Book Synopsis The Future Internet by : Jenifer Winter
Download or read book The Future Internet written by Jenifer Winter and published by Springer. This book was released on 2015-12-14 with total page 232 pages. Available in PDF, EPUB and Kindle. Book excerpt: Readers seeking to gain a handle on the internet's global expansion will find this book rich in scholarly foundations combined with cutting-edge discussion of emerging ICTs and services and the complex societal contexts in which they are embedded. To explore possibilities to the fullest extent, a sociotechnical systems approach is employed, focusing on the interplay of technical, social, cultural, political, and economic dynamics to explore alternative futures (ones that are not part of the dominant discourse about the internet). These shared perspectives are not well addressed elsewhere in current discussions. Awareness of these dynamics, and the fluidity of the future, is important, as humankind moves forward into the uncertain future. Due to the sociotechnical complexity of the Internet, policymakers, businesspeople, and academics worldwide have struggled to keep abreast of developments. This volume's approach is intended to stimulate dialogue between academics and practitioners on a topic that will affect most aspects of human life in the near-term future.

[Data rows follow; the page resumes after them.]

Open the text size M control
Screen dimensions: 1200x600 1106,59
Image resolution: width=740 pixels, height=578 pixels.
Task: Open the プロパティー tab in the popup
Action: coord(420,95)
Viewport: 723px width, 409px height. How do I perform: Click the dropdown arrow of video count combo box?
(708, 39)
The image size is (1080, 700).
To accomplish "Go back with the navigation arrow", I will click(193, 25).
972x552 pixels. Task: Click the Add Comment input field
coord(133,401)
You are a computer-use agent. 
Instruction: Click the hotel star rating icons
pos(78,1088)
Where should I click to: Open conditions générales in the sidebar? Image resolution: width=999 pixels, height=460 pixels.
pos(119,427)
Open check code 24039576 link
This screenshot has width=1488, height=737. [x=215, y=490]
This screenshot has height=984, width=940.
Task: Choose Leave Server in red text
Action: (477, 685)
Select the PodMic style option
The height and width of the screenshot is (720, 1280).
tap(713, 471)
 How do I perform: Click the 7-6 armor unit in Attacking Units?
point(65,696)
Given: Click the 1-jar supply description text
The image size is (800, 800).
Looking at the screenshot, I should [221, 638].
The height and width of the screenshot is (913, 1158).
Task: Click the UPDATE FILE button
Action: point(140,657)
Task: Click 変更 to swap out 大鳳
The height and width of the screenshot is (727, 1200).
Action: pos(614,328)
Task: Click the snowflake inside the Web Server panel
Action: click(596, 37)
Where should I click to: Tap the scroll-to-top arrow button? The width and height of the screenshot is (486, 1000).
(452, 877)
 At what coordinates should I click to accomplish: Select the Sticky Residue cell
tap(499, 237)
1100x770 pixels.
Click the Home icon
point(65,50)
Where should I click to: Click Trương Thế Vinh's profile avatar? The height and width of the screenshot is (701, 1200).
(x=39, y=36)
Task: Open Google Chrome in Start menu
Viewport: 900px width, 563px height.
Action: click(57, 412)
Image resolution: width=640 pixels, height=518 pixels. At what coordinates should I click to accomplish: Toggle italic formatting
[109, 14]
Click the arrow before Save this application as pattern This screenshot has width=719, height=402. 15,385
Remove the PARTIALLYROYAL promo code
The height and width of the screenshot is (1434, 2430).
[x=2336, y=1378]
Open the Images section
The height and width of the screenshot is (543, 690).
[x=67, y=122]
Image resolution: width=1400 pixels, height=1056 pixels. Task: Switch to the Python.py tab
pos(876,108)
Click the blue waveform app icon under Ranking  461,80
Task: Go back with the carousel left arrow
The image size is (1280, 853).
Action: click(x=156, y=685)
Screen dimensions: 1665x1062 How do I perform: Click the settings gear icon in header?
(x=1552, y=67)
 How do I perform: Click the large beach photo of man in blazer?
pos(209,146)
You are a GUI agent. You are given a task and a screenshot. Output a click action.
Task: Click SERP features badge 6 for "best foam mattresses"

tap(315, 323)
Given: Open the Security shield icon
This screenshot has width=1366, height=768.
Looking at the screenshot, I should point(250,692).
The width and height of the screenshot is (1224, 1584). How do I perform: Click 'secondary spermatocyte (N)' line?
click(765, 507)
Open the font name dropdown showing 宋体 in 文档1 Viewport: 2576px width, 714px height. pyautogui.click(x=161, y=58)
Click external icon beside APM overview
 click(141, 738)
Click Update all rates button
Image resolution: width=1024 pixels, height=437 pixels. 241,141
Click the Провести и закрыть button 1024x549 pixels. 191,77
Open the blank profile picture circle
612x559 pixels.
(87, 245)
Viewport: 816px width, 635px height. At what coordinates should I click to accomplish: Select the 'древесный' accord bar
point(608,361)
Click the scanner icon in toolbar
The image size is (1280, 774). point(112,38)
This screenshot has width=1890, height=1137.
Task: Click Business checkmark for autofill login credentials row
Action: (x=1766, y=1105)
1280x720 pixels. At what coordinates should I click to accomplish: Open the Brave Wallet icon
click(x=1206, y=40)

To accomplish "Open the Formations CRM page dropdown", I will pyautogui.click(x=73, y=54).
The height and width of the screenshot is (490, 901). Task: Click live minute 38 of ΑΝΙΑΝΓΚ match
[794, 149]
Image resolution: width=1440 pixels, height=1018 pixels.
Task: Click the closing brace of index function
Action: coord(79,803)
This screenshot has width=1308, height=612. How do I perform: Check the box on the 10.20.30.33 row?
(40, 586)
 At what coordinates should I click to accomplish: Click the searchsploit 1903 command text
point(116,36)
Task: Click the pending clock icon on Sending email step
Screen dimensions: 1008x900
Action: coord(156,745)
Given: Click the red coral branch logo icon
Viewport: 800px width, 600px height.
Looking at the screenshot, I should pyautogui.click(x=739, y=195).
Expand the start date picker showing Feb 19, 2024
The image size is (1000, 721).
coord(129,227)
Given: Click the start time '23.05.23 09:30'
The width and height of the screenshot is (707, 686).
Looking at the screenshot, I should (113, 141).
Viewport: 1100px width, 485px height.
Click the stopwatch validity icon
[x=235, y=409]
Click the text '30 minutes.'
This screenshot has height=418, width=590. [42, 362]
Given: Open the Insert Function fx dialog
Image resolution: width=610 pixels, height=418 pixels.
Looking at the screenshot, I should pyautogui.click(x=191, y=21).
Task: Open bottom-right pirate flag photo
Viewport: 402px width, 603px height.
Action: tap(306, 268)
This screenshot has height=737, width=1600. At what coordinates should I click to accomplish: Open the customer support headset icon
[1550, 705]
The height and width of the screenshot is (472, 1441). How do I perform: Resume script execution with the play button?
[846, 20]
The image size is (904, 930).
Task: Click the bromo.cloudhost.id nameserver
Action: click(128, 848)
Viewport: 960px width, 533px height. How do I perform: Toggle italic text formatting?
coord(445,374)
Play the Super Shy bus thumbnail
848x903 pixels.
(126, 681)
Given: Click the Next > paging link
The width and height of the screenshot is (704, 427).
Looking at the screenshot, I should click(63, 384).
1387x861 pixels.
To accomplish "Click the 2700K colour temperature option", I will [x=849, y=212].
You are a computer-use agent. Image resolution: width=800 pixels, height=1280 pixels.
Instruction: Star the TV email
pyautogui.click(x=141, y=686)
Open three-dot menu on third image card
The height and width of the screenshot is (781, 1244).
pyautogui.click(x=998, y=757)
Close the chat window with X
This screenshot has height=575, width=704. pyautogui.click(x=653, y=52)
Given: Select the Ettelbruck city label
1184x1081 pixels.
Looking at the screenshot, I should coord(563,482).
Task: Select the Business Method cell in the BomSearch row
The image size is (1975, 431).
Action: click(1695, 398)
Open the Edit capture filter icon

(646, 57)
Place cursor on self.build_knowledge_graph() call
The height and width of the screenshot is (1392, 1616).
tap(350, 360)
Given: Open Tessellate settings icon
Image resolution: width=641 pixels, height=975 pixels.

Book Synopsis Church After the Corona Pandemic by : Kyle K. Schiefelbein-Guerrero
Download or read book Church After the Corona Pandemic written by Kyle K. Schiefelbein-Guerrero and published by Springer Nature. This book was released on 2023-03-24 with total page 198 pages. Available in PDF, EPUB and Kindle. Book excerpt: This book explores the church's engagement with worship and theology as a result of the pandemic, especially as it relates to digital worship and the means of grace. Organized around the four-fold pattern of Sunday worship—Gathering, Word, Meal, Sending—this collection of essays provides source material for both theological discernment and practical implementation. Topics include preparing and theologizing worship no matter the modality, engaging the questions of embodiment as related to the incarnation of Christ, and looking at the theology of church in a digital age. Renowned scholars in the field explore how online worship provides for the visibility of the gospel, how to lament and pray in the midst of pandemic and future crises, and how the mission of the church through its worship can continue regardless of physical restrictions. This timely collection appeals to researchers, professionals, and practitioners in the field.